XML Parsing with DOM in C++

XML-C++Having the ability to parse XML files is a requirement for a lot of applications these days. XML is a standard format for exchanging data between programs and storing configuration data.

If you want to parse XML documents in C++ you can benefit from using an external library like the Xerces-C++ XML Parser. Xerces provides an elaborate, but somewhat complex API for navigating XML files. To simplify matters, I’ll describe a C++ class that encapsulate the Xerces calls to index and retrieve XML element values and attributes.

XML Parsing Models

XML Elements

XML documents consistent of elements that are denoted by beginning and ending tags. XML elements are of the general form:

where value consists of either a string value or additional XML elements. An attribute is a value associated with the given element.

<element attribute>
    <element>value</element>
</element>

Here is an example of an XML document that is intended to represent two books contained in a bookstore. The bookstore element contains two book elements each with a category attribute. Each book element contains fields to that describe the book.

<bookstore>
    <book category="cooking">
        <title lang="en">Everyday Italian</title>
        <author>Giada De Laurentis</author>
        <year>2005</year>
        <price>30.00</price>
    </book>
    <book category="children">
        <title lang="en">Harry Potter and the Half-Blood Prince</title>
        <author>J. K. Rowling</author>
        <year>2005</year>
        <price>29.99</price>
    </book>
</bookstore>

The bookstore in this case is analogous to a database table with two book rows and the title, author, year and price fields are the colums of the rows.

SAX Model

XML files can be parsed using two different XML models, SAX and DOM (Document Object Model). Parsing with SAX utilizes mechanisms where the XML document is traversed and as XML elements are visited the contents are passed back to the calling application.  When the beginning and ending elements of a section, e.g. the book sections in the example XML, are encountered, the caller is notified so it can keep track of each section and so it knows that other elements will follow.

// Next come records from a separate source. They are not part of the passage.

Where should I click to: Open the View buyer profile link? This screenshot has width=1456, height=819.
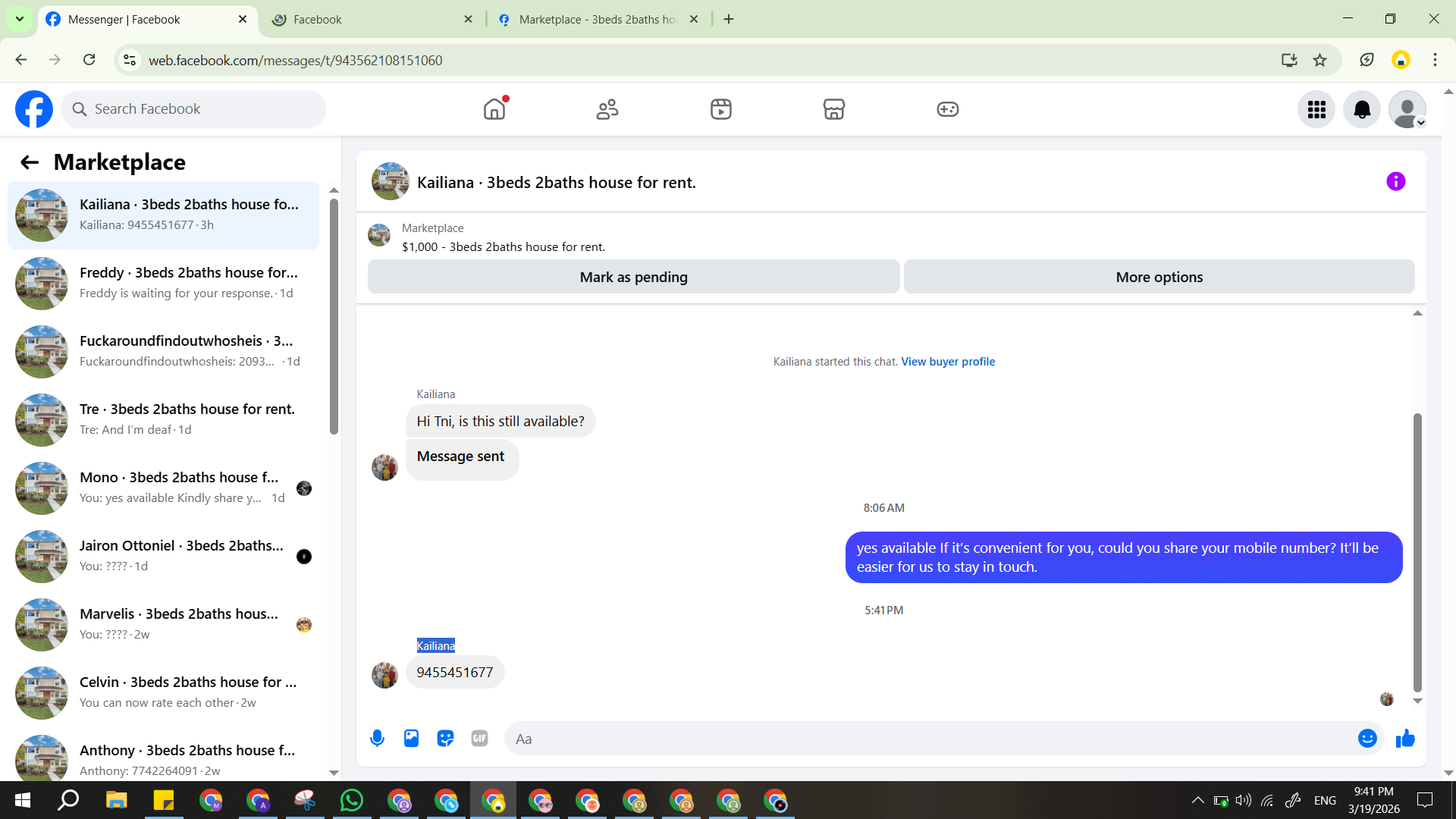[948, 362]
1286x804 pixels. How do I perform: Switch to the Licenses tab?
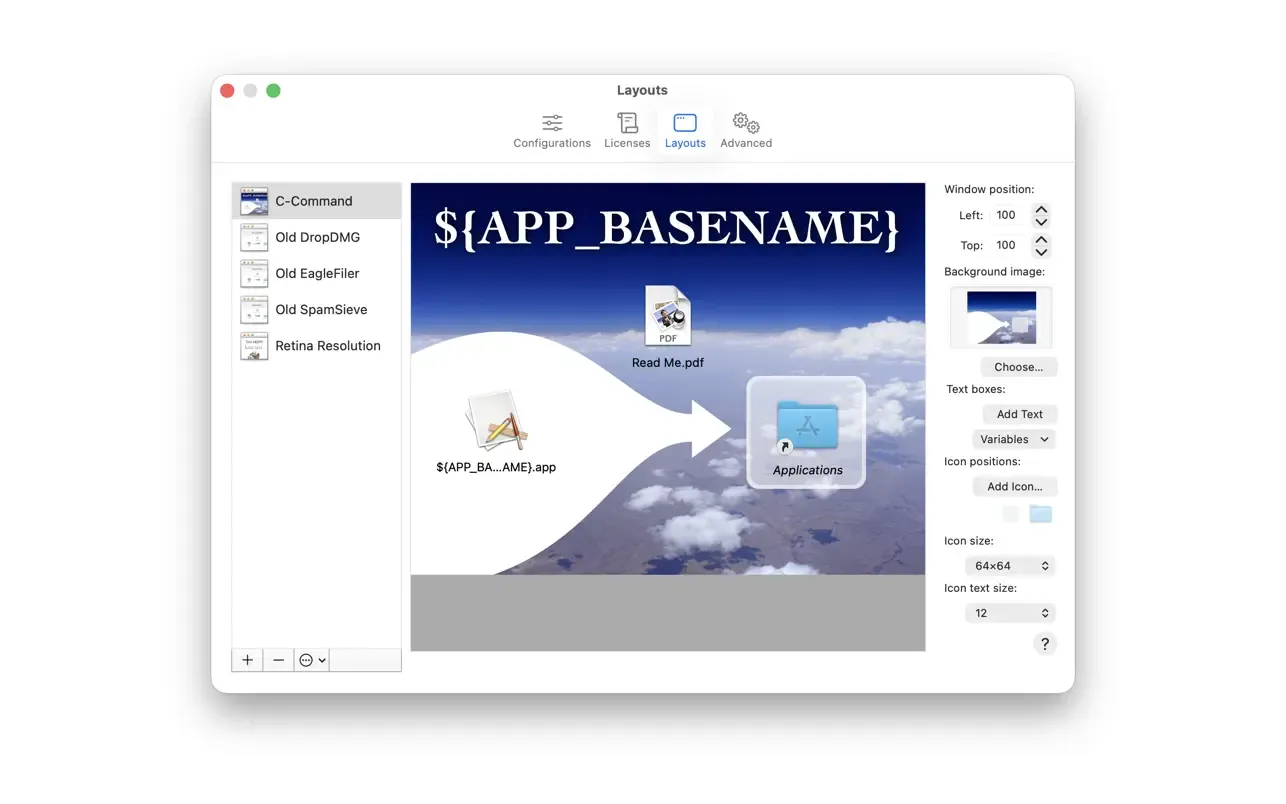(627, 131)
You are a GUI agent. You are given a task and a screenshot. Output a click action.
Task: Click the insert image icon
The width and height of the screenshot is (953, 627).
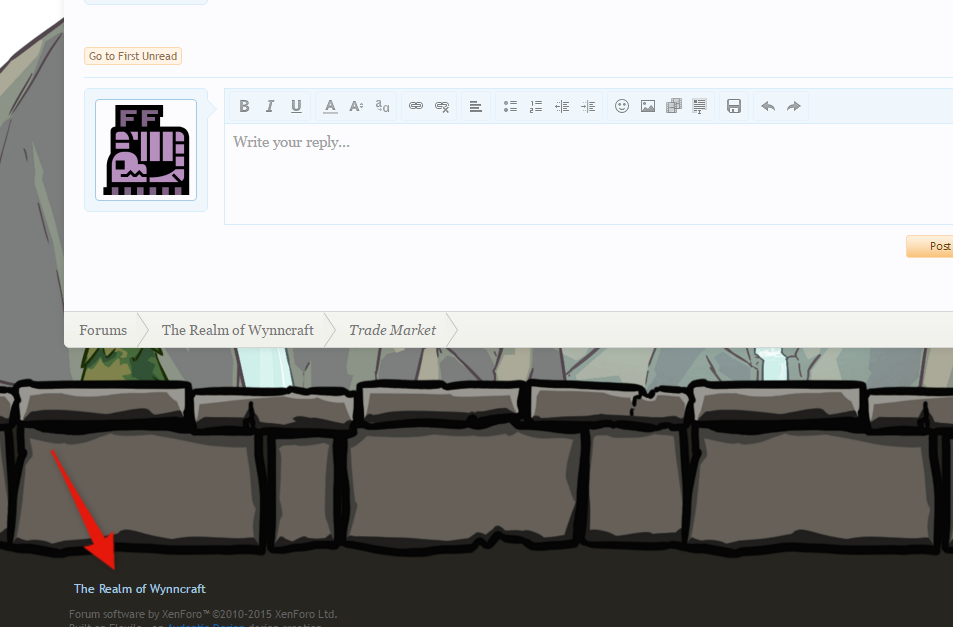click(x=648, y=106)
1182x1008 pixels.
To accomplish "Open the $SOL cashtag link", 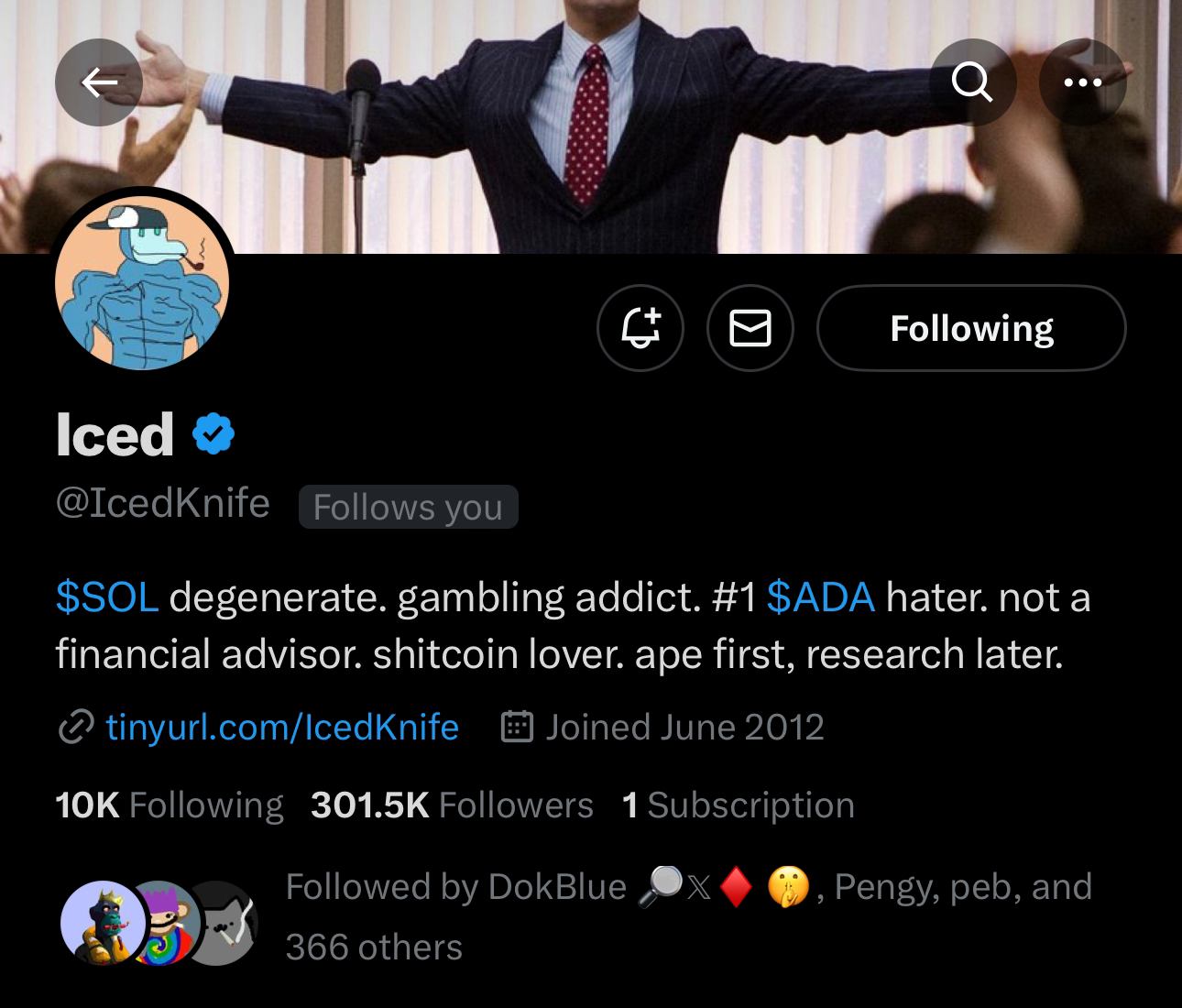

Since SAX parsing visits each element one at time, it is fast and does not make heavy demands on memory. It is also possible to process XML documents of arbitrary sizes. However, SAX requires the calling application to do all the heavy lifting when it comes to storing the XML field values.

DOM Model

With DOM parsing the entire XML document is read into memory and organized in the form of a tree as shown in the following diagram.

dom

Example XML Document Diagram
Source: XML DOM Node Tree by w3schools.com

The root element is the bookstore and child elements are book. The bookstore is the parent element of the book elements. Each book element is the parent of four child elements, title, author, year and price.

When using DOM it is possible to index through each parent and child element, so the calling application does not have to maintain the document structure as it does with SAX.

The downside of using DOM is that the size of document you can parse with it is limited by the amount of memory an application has to work with and parsing is less efficient.

Xerces Installation

Before diving into the XML DOM parsing API, let’s go over how to install Xerces. You can get the Xerces library in binary form for various platforms, but I was built my example on MacOS so I elected to build from source.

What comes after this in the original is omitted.